Monday, 2 November 2009

Cause and effect

My view on the world around me, and as a doctor, is that nothing happens haphazzardly. At present we are confronted with Global Warming, which attracts alot of reality denying comments. A recent study has shown that actions taken by us do have effects on our chances of survival. The Times reports:
The standard explanation for the Nazca’s collapse is that the region was struck by an extreme El Niño event — the intermittent climate oscillation of the southern hemisphere that brings higher temperatures and increased rainfall.
But not so. By removing the Huarango trees surrounding them they made themselves vulnerable to floods:
“This catastrophe was preceded by human-induced changes, particularly chopping down the woodland,” he added. “In time, gradual woodland clearance crossed an ecological threshold, sharply defined in such desert environments, exposing the landscape to the region’s extraordinary desert winds and the effects of the El Niño floods. The climate wasn’t enough to induce collapse on its own. The Nazca partly wrought their own demise.”
This phenomenon is not unique to their civilisation:
Deforestation is also widely acknowledged as a factor in the demise of the Easter Island civilisation, and in the fall of the Anasazi people of the southwestern United States.

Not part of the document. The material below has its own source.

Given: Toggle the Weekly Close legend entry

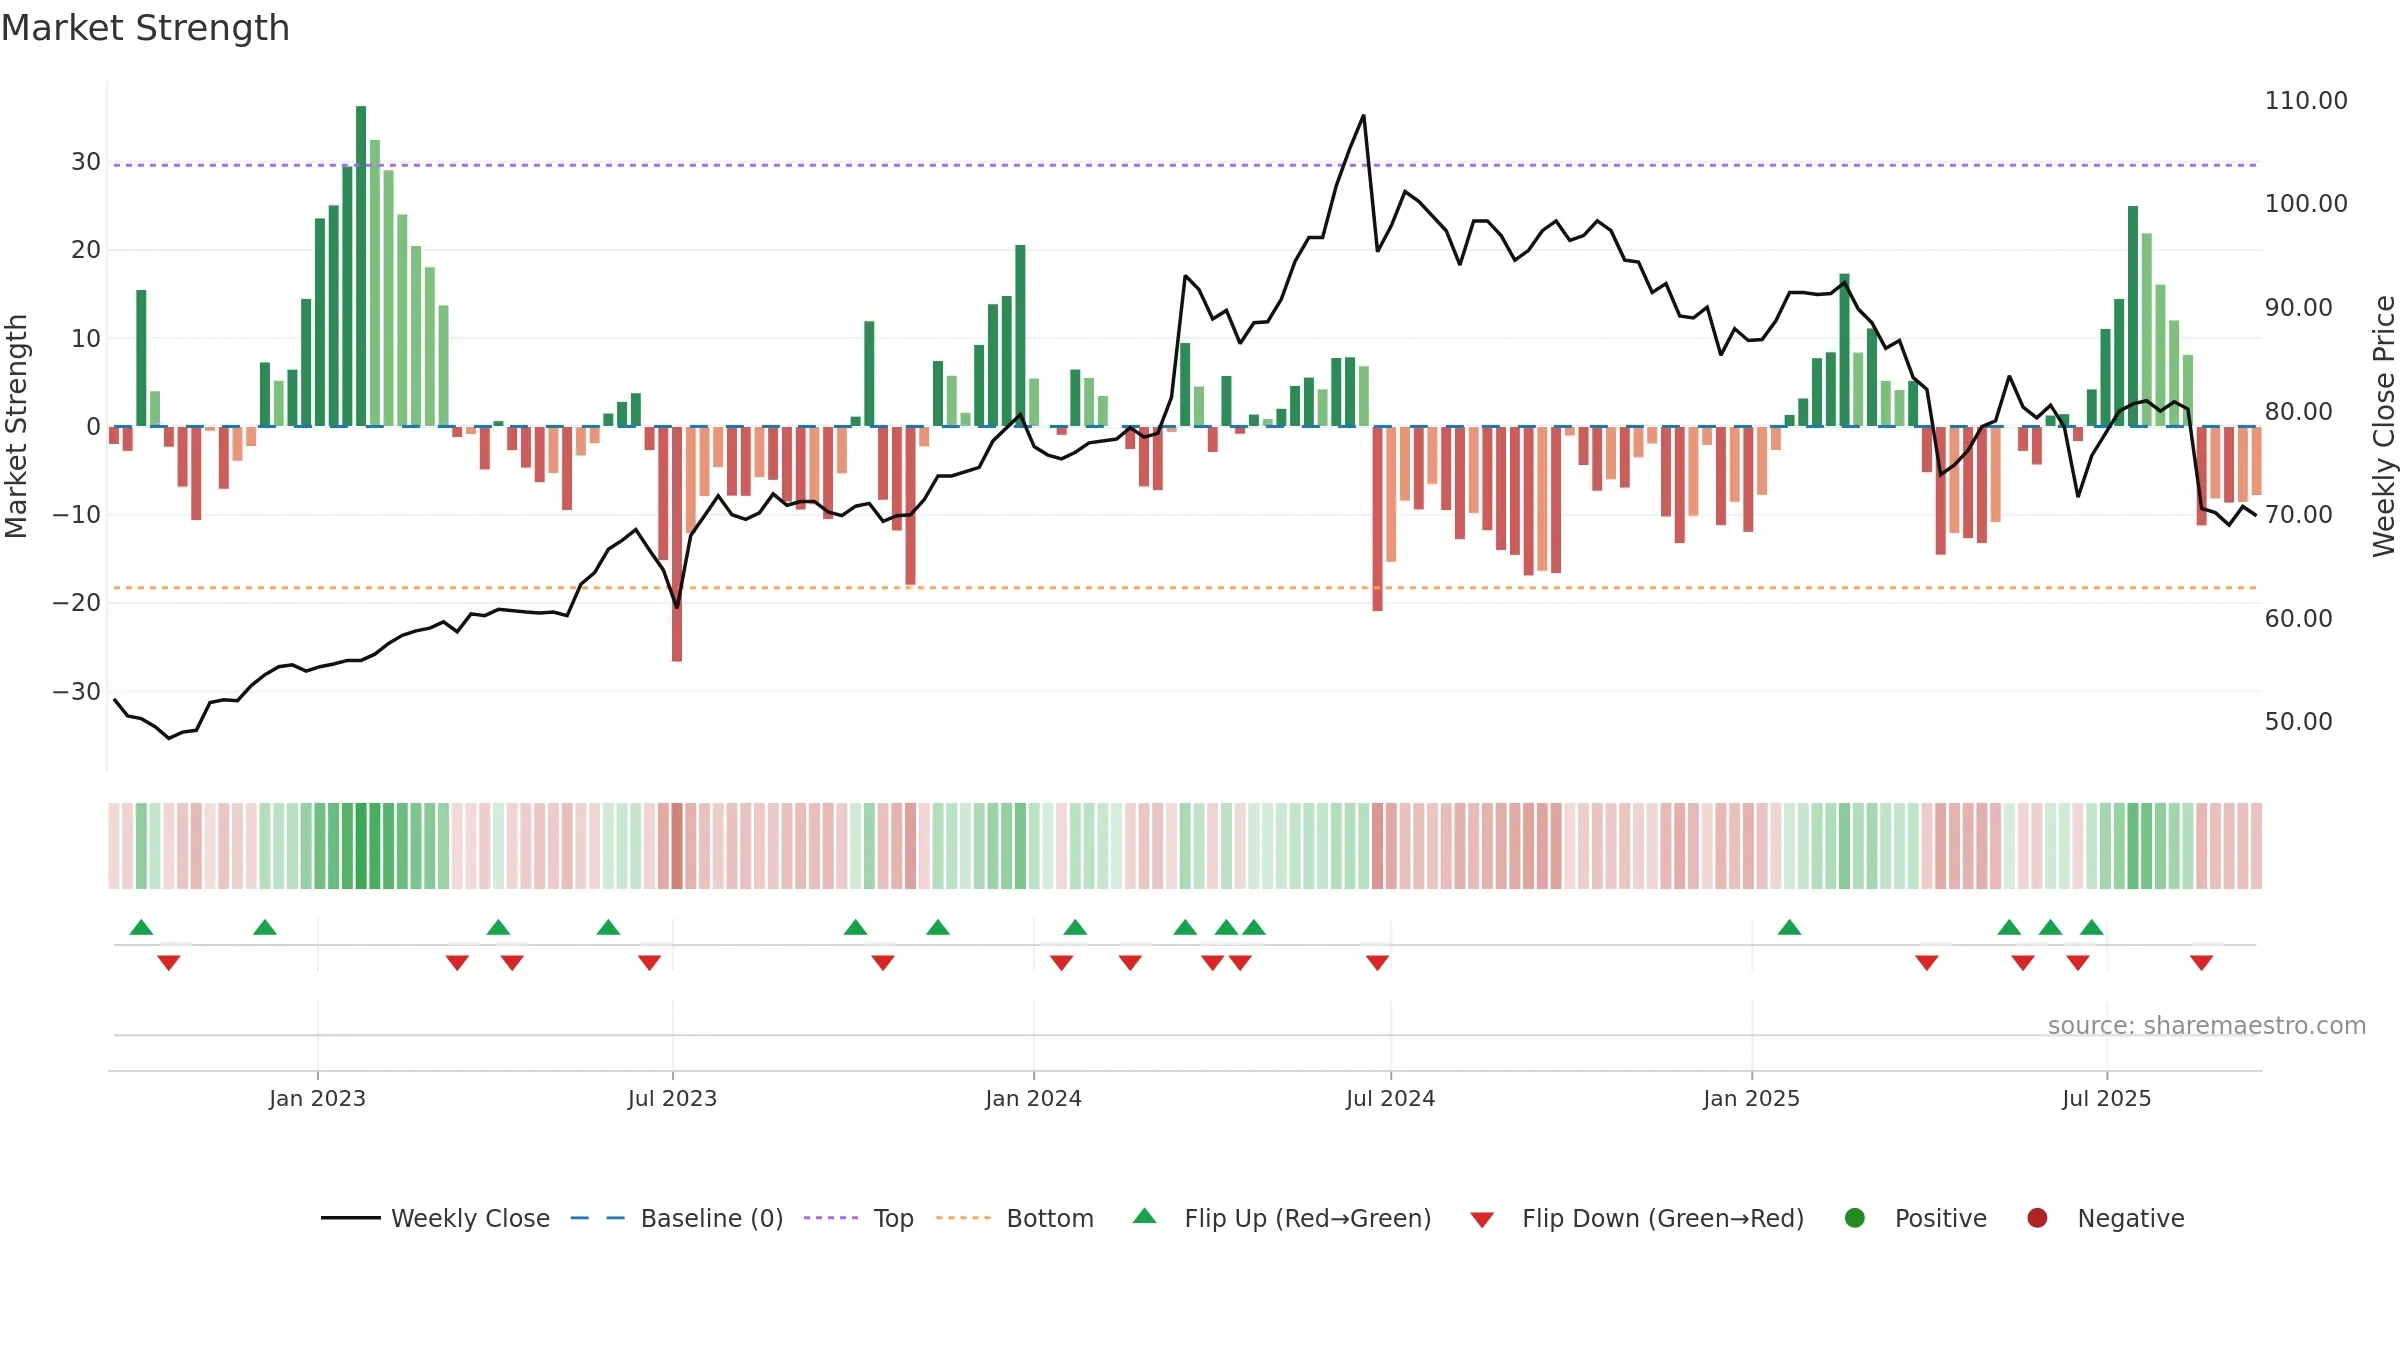Looking at the screenshot, I should [x=435, y=1218].
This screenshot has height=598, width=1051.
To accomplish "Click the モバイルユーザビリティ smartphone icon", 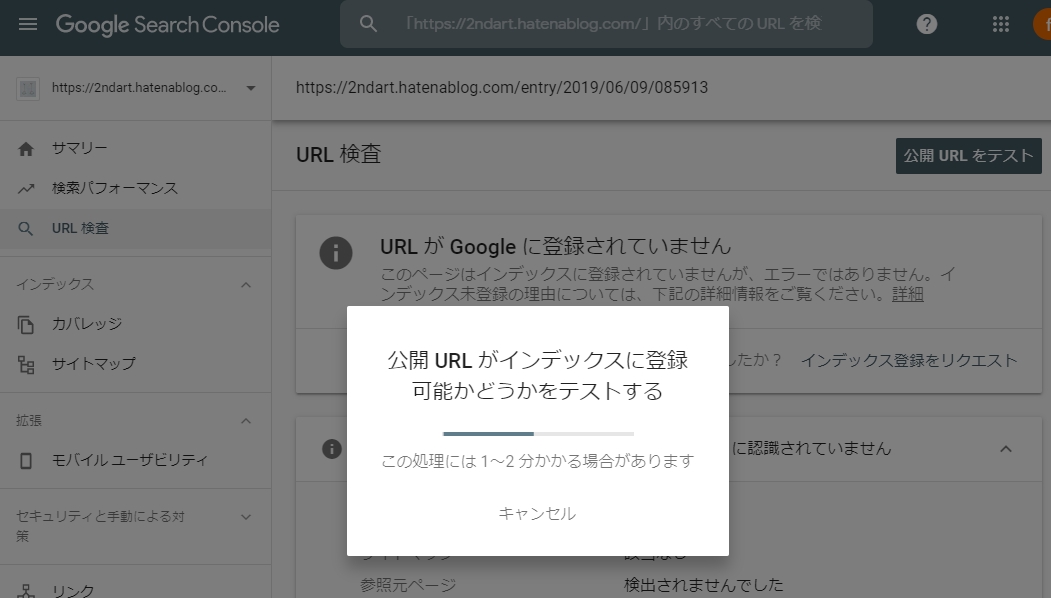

Clearly we can see that our influence upon the environment does indeed have an effect on our own survival. Global warming being the most pressing contemporary example. Hence the "medicine is to do as much nothing as possible" version of primum non nocere. To those with a bit of imagination it is evident that Newton may be applicable in the sense that every action will have a reaction. Translated this becomes: everything you do has consequenses. If we take note of this we might not have to clean up the mess we make, i.e. terrorism, adipositas causing diabetes, smoking causing cancer and heart disease, et cetera.